Dinamika  Demokratisasi Perjanjian Pasca Memorandum of Understanding
( MOU ) Helsinki di Aceh
Ø  Dalam segi ekonomi pada masa MOU Helsinki
            Pada tanggal 15 Agustus 2005, akhirnya tercapai kesepakatan untuk menghentikan konflik antara GAM dan Tentara Republik Indonesia (TNI) dibantu Polisi Republik Indonesia (Polri) di Helsinki, Finlandia. Perundingan yang dimediasi oleh Martti Ahtisaarimantan Presiden Finlandia dan Direktur Crisis Management Initiative menghasilkan sebuah kesepakatan damai yang dikenal dengan nama Memorandum of Understanding (MoU).Perundingan itu tidak hanya menjadi angin segar kedamaian bagi rakyat Aceh, tetapi juga hak-hak rakyat Aceh yang harus dipenuhi oleh pemerintah pusat melalui Pemerintah Propinsi Aceh terkait dengan kejahteraan rakyat Aceh. Ada tiga poin utama dari MoU Helsinki tersebut bagi rakyat Aceh, yaitu, penerapan syari‟at Islam dan Lembaga Wali Nanggroe, pembentukan partai politik lokal, dan pembagian hasil minyak bumi dan gas alam sebesar 70 %. Sementara pihak GAM sendiri bersedia untuk menanggalkan tuntutan merdeka dan bersedia membangun Aceh ke arah yang lebih baik di bawah Negara Kesatuan Republik Indonesia.
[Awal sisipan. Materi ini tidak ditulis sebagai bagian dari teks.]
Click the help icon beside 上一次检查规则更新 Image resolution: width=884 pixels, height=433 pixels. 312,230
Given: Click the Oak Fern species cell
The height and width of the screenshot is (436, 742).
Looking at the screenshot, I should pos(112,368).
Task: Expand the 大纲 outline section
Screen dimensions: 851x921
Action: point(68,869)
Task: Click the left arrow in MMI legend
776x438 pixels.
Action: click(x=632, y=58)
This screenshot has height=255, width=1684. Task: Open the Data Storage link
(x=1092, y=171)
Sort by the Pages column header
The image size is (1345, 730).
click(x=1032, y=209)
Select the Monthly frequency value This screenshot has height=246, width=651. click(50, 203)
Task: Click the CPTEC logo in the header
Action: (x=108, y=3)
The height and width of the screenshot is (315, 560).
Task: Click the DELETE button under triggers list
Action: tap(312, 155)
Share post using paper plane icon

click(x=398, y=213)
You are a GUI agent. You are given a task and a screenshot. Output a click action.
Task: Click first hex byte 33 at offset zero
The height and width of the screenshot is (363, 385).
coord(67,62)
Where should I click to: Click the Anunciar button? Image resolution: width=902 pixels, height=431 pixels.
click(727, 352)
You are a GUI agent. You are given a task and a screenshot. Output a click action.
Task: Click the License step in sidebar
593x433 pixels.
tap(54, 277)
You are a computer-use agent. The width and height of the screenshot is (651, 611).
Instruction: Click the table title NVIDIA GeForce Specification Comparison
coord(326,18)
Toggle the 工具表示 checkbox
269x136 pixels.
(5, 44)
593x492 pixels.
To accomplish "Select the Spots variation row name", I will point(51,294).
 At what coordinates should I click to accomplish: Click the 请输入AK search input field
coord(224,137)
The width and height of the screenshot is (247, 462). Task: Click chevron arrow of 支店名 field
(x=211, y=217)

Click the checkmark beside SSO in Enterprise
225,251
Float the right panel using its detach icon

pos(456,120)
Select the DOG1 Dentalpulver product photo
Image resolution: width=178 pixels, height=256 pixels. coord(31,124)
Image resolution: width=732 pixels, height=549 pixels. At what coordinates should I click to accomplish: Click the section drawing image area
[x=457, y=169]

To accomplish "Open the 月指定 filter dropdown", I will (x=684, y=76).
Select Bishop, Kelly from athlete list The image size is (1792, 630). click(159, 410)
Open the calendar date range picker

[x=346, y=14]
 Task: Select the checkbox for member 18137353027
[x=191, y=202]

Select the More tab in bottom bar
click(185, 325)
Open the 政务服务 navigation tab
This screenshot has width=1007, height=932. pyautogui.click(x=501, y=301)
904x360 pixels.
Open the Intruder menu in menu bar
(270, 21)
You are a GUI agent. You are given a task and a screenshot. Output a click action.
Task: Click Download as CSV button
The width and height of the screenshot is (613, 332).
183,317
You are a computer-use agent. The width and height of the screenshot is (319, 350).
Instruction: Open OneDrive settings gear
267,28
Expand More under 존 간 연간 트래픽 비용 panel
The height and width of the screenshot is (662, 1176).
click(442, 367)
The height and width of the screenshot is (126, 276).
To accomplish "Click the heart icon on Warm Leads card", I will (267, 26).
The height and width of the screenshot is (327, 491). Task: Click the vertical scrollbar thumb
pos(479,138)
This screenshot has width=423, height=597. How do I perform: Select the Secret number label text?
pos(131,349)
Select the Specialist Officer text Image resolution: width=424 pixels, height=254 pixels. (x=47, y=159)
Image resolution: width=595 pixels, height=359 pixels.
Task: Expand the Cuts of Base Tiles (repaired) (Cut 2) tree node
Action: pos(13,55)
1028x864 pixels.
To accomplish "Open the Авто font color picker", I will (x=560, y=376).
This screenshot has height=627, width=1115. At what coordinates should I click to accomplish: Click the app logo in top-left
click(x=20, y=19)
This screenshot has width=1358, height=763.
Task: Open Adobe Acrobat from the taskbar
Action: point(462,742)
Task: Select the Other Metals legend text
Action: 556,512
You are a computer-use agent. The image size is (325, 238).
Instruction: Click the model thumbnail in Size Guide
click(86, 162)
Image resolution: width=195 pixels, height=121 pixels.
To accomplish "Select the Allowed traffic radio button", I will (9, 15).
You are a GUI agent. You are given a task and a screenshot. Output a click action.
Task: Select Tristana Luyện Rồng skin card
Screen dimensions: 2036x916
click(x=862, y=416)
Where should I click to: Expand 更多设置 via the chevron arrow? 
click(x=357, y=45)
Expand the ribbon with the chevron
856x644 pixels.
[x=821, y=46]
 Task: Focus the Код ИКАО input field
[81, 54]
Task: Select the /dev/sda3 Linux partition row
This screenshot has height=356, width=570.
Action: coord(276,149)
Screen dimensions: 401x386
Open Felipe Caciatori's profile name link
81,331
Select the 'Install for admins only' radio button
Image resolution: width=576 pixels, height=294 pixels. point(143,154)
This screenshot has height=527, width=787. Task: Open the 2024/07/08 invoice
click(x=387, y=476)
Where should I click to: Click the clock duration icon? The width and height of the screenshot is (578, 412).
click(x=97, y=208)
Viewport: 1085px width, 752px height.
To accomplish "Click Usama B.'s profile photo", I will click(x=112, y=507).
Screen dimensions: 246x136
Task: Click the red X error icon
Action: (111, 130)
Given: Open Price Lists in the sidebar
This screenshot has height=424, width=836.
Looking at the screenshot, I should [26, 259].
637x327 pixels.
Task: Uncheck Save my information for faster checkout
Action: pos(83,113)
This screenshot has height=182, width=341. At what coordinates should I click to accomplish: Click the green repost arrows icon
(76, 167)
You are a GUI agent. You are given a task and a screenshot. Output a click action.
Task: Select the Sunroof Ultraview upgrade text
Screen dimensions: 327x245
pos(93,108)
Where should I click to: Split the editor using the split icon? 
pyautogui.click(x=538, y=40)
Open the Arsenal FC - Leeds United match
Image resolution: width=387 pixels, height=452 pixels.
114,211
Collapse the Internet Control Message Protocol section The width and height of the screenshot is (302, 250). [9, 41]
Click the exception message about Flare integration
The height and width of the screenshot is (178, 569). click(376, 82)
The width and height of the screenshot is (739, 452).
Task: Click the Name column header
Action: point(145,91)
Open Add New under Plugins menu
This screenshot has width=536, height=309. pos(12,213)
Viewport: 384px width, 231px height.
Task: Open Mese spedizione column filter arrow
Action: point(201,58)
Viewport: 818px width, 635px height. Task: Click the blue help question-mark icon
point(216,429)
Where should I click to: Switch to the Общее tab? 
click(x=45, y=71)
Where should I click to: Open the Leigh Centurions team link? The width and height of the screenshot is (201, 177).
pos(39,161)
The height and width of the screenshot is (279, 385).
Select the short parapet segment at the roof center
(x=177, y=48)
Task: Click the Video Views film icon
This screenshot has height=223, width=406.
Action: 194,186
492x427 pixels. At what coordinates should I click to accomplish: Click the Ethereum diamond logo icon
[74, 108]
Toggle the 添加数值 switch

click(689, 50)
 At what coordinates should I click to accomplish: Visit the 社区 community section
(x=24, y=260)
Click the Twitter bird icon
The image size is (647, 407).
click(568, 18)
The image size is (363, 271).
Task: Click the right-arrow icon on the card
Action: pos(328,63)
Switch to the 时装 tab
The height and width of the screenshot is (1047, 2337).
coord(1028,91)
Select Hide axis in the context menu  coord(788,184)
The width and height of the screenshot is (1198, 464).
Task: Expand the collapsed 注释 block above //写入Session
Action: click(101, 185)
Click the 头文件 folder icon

            Tentang Perekonomian di aceh pasal 154 di arahkan untuk meningkatkan produktivitas dan daya saing demi terwujutnya kemakmuran dan kesejahteraan rakyat dengan menjunjung tinggi nilai islam, keadilan, pemrataan, partisipasi rakyat dan efesiensi dalam pola pembangunn berkelanjutan.

            Sumberdaya alam bidang pertambangan yang terdiri atas pertambangan mineral, batu bara, panas bumi, bidang kehutanan, pertanian , perikanan, dan kelautan yang dilaksanakan dengan menerapkan prinsip transparansi dan pembangunan berkelanjutan.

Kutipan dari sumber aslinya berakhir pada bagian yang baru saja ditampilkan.